Un nuevo estudio sugiere que la agresión sexual de los machos podría ser la razón por la que las tortugas de Hermann (Testudo hermanni) hembra se arrojan por los acantilados en la isla de Golem Grad, en el Gran Lago Prespa, en Macedonia del Norte, en un fenómeno que los científicos describen como “suicidio demográfico”.
La investigación, publicada en la revista científica Ecology Letters, documenta un caso de desequilibrio extremo de sexos en esta isla deshabitada.

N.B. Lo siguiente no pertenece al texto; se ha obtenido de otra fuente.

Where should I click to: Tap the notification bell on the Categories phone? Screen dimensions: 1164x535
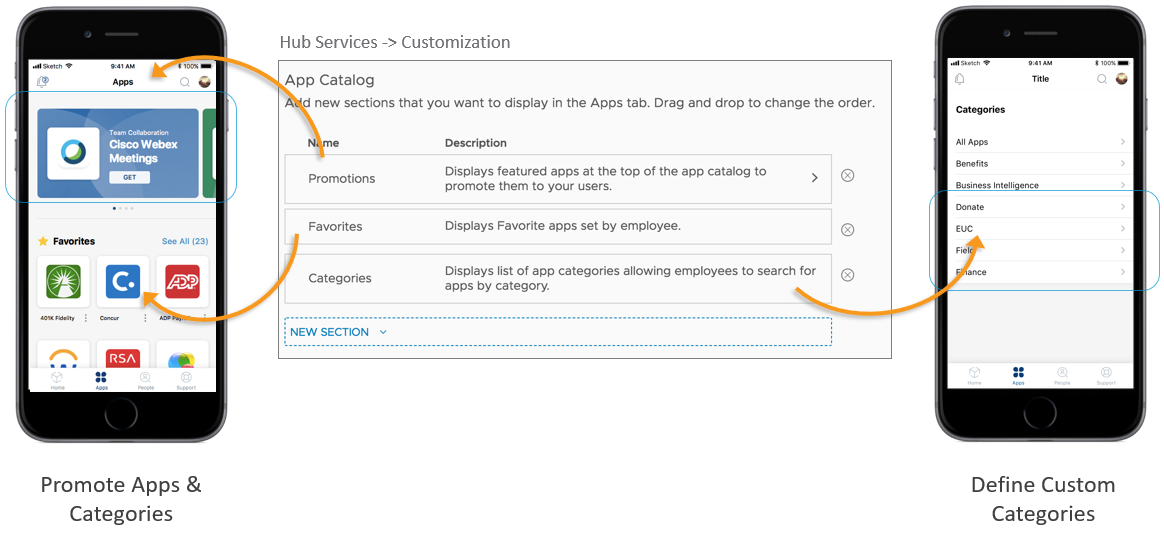click(961, 79)
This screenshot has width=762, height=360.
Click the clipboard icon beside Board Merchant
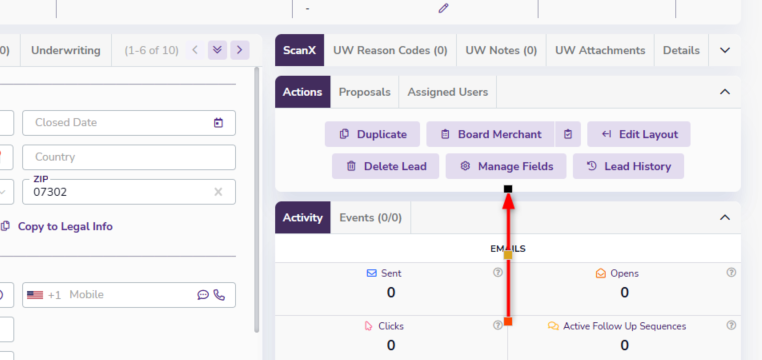click(568, 134)
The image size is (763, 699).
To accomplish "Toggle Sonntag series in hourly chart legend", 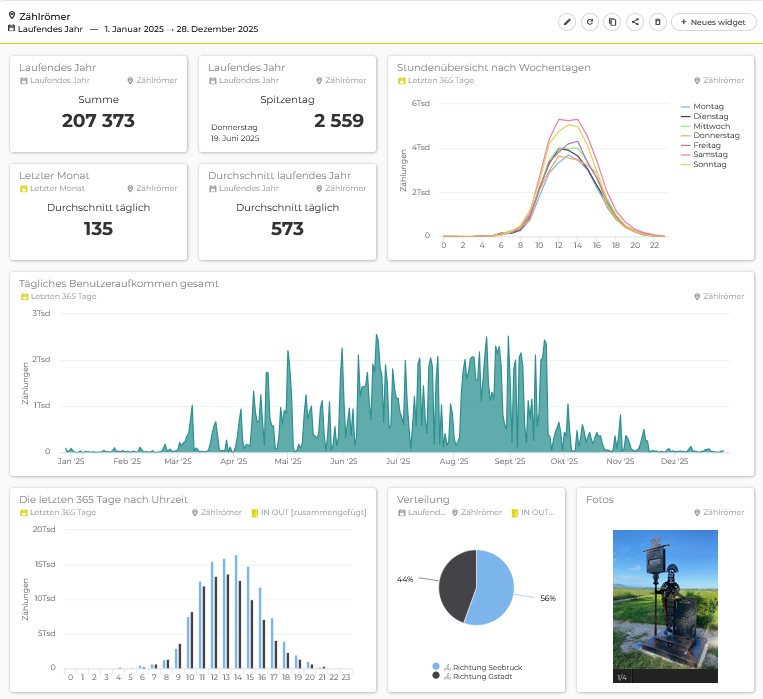I will [709, 164].
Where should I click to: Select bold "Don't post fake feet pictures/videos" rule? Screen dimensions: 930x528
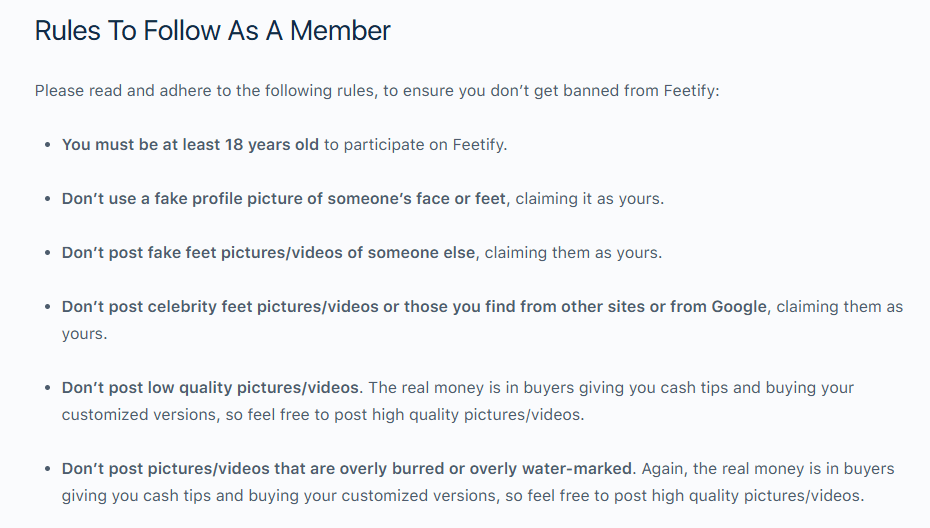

En algunas zonas hay hasta 19 machos por cada hembra, dentro de una población total que ronda los 1.000 ejemplares.
Según informes de The New York Times, el número de hembras sigue disminuyendo debido al acoso constante de los machos. Investigadores observaron que algunas, exhaustas tras ser perseguidas por múltiples pretendientes, suben a lo alto de los acantilados y se arrojan al vacío como vía de escape, muriendo a consecuencia de la caída.
Tras constatar que un número inusualmente alto de hembras moría joven, el ecólogo Dragan Arsovski, de la Sociedad Ecológica de Macedonia, examinó el comportamiento reproductivo de la especie y comprobó que varios machos persiguen simultáneamente a una sola hembra. Los intentos de apareamiento incluyen embestidas, mordidas hasta hacer sangrar y pinchazos con la punta afilada de la cola.